Hunting for mice against the setting of office supplies

Published 12:00 am Saturday, January 29, 2000

Quiet settled over the office, like the deathly silence that proceeds the charge of a cape buffalo on the savanna. There was something in the air, hanging like a noose around the neck of a hero in a cheap western novel. Could it be fear, or opportunity, or could it be the fact that my secretary just thought that the sound she thought was her computer printer could actually be (gasp!) a mouse???

Slowly the great hunter appraised the situation. Grasping tightly to his trusty nine-iron, he slowly parted the morass of books and papers, post-it notes gone awry, file folders and manila envelopes that had mysteriously found a fate worse than death: the gnawing ivory knives of a one-ounce mouse. Carefully,

the great hunter moved with all the grace his corpulent form could muster and there, just behind the monitor was the mouse (the real mouse, not the computer one). His lips glistened with the remains of a Hall's MenthoLyptus cough drop; his beady eyes showed all the effects of the sugar coursing through his system. This was no ordinary mouse: this was definitely a super-charged office mouse.

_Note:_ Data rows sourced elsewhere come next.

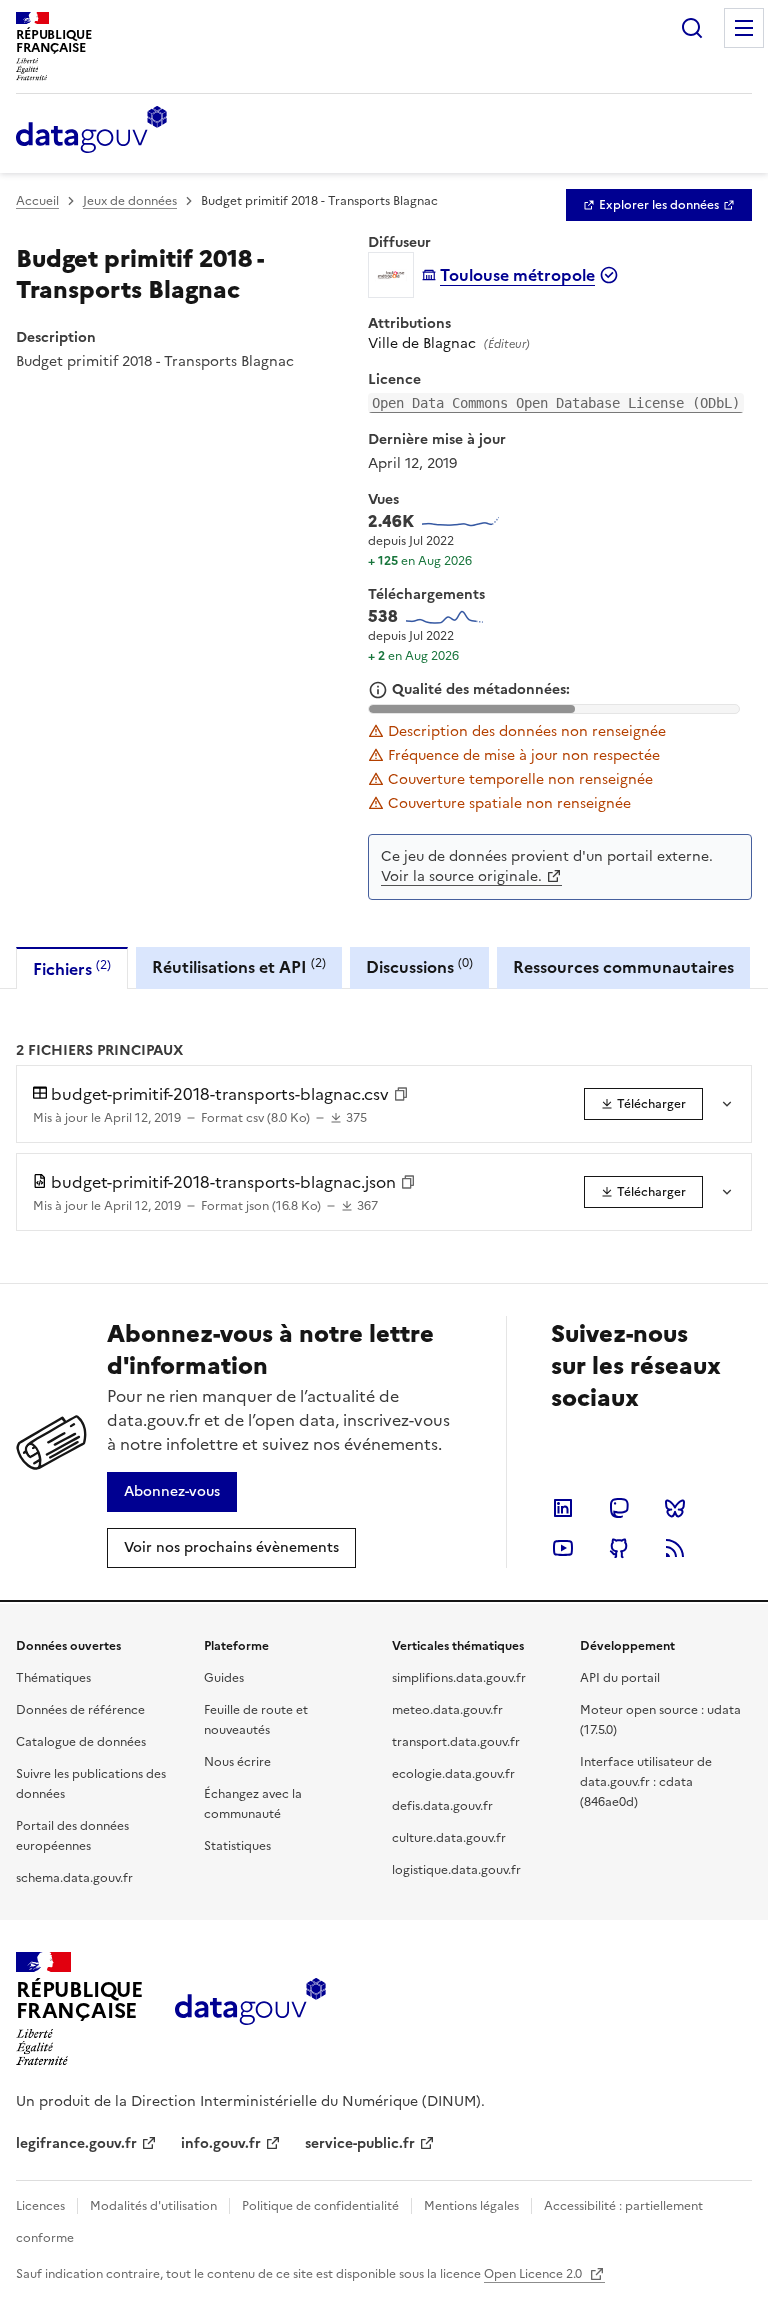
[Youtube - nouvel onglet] (563, 1548)
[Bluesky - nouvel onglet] (675, 1508)
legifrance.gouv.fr (76, 2143)
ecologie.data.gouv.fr (453, 1774)
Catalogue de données (81, 1742)
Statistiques (237, 1846)
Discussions (419, 966)
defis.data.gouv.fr (442, 1806)
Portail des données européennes (72, 1836)
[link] (659, 205)
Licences (40, 2206)
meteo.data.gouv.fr (447, 1710)
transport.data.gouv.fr (456, 1742)
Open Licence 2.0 (534, 2274)
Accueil (37, 201)
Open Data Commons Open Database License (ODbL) (556, 403)
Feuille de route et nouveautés (256, 1720)
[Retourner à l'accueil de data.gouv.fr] (91, 131)
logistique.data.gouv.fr (456, 1870)
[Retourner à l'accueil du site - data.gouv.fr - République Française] (250, 2009)
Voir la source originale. (461, 876)
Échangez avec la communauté (253, 1804)
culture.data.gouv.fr (449, 1838)
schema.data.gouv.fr (74, 1878)
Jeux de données (130, 201)
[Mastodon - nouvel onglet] (619, 1508)
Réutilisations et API (239, 966)
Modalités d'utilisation (153, 2206)
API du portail (620, 1678)
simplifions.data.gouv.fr (459, 1678)
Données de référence (80, 1710)
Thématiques (53, 1678)
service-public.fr (360, 2143)
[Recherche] (692, 28)
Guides (224, 1678)
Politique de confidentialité (320, 2206)
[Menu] (744, 28)
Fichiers (72, 968)
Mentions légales (471, 2206)
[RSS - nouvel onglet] (675, 1548)
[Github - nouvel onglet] (619, 1548)
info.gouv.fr (221, 2143)
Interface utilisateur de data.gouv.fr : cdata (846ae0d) (646, 1782)
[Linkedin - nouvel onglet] (563, 1508)
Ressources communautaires (623, 967)
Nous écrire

With speed belying his size, the hunter whirled into action. Raising his club for war, he looked his prey in the eye, appraised the situation, and chased the furry vermin from his place of hiding. Oh no, he thought, I've miscalculated the beast as he watched his secretary work on Edwin Moses hurdle form and clear the desk and side chairs with the ease of a giraffe picking leaves off a rain tree. The mouse zigged; the hunter zagged; the metal rod of death flashed like the hammer of Thor and …

I'll spare you the gory details. Suffice to say that it only took about an hour to clean up the mess, and from the post-mortem, it looked like the mouse either died of fright or laughed himself into the great beyond.

Eat your heart out, Mr. Hemingway. An office safari offers just as much challenge as a stalk in the jungle, albeit in climate controlled comfort. I am having a difficult time finding a mouse taxidermist, however.